Paddy Prendergast

Personal information
- Native name: Pádraig de Priondragás (Irish)
- Nickname: Ballet
- Born: 1926 Ballintubber, County Mayo, Ireland
- Died: 26 September 2021 (aged 95) Tralee, County Kerry, Ireland
- Occupation: Garda Síochána
- Height: 5 ft 11 in (180 cm)
- Spouse: Irene Prendergast
- Children: 3

Sport
- Sport: Gaelic football
- Position: Full-back

Clubs
- Years: Club
- Dungloe Ballintubber

Club titles
- Mayo titles: 0

Inter-county
- Years: County / Apps (scores)
- 1946–1947 1948–1956: Donegal Mayo / 27 (0-00)

Inter-county titles
- Connacht titles: 5
- All-Irelands: 2
- NFL: 2

= Paddy Prendergast (Gaelic footballer) =

Irish Gaelic footballer (1926–2021)

Patrick Prendergast (1926 – 26 September 2021) was an Irish Gaelic footballer. At club level, he played with Dungloe and Ballintubber and was a member of the Donegal and Mayo senior football teams. He usually lined out as a full-back.

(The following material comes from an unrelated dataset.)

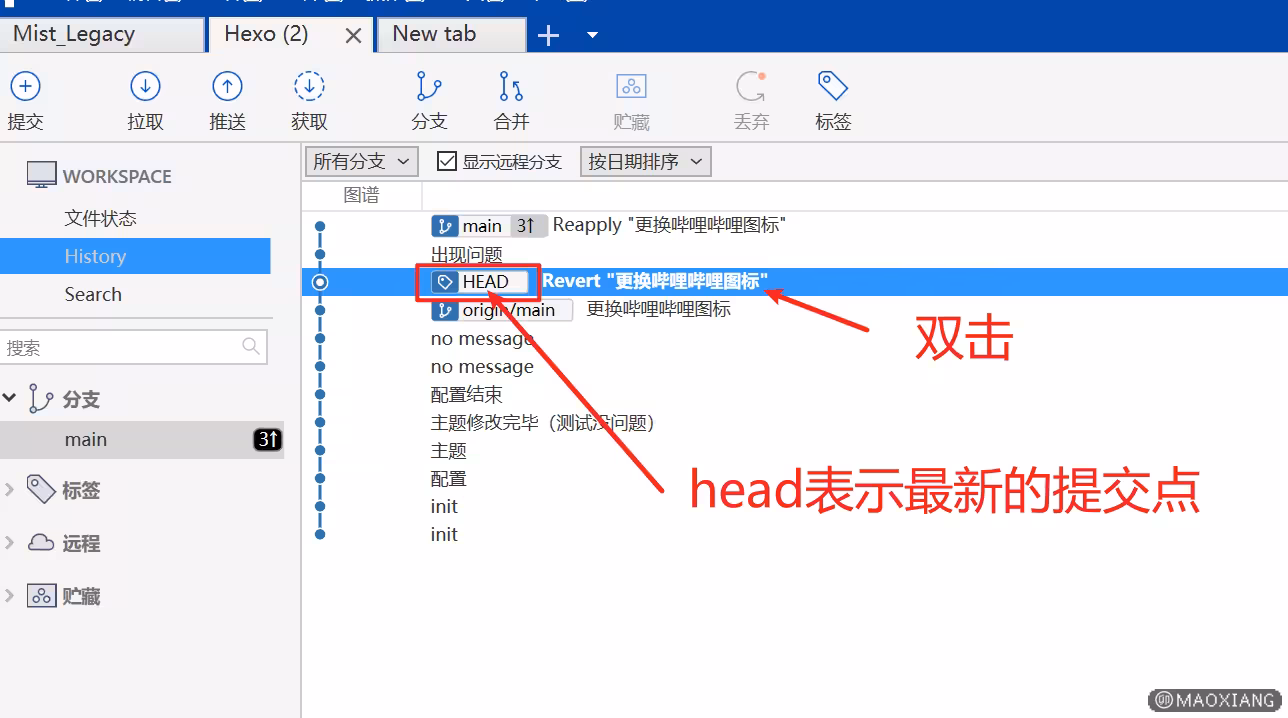
Task: Click the 获取 (Fetch) toolbar icon
Action: [309, 88]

Prendergast won consecutive All-Ireland Senior Football Championship titles with Mayo in 1950 and 1951. At his death he was the last surviving member of the fifteen who lined out in the 1951 final.

==Early life and career==
Prendergast was born in Ballintubber, County Mayo, in 1926, and began playing football with the local club. He joined the Garda Síochána and in 1946 was posted to Dungloe in the Rosses in west County Donegal, where he played with the local club and was called up to the Donegal senior football team.

==Mayo==
Prendergast declared for his native county in 1948. His first season ended in defeat by Cavan in the All-Ireland final, but brought the first of four consecutive Connacht Senior Football Championship titles.

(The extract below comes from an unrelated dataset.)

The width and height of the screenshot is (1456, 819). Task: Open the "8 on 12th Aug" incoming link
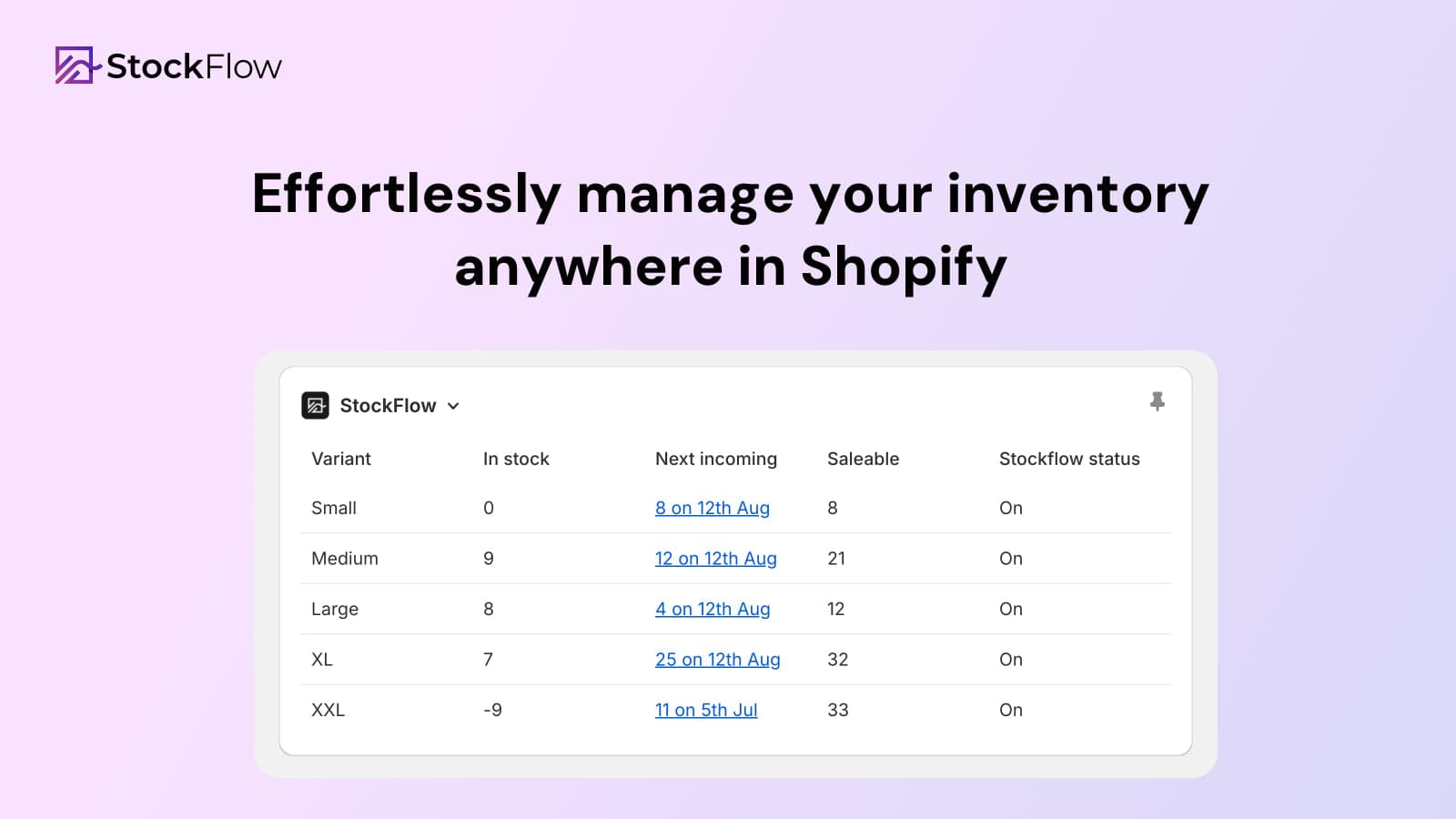712,509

He was at full-back when Mayo beat Louth in the 1950 final and Meath in the 1951 final to take back-to-back All-Ireland titles.

==Playing career==

Although born in Ballintubber, County Mayo, Prendergast first came to prominence with the Dungloe club in County Donegal. His performances at club level earned a call-up to the Donegal senior football team. After a number of years with Donegal, Prendergast declared for the Mayo senior football team in 1948. His debut season with his native county saw him win the first of four consecutive Connacht Championship titles, however, the season ended with an All-Ireland final defeat by Cavan. Prendergast lined out at full-back when Mayo won back-to-back All-Ireland Championship titles after defeats of Louth in 1950 and Meath in 1951. He continued to line out with the team until 1956, by which time he had claimed a fifth Connacht Championship title as well as two National League titles. Prendergast was also a Railway Cup-winner with Connacht.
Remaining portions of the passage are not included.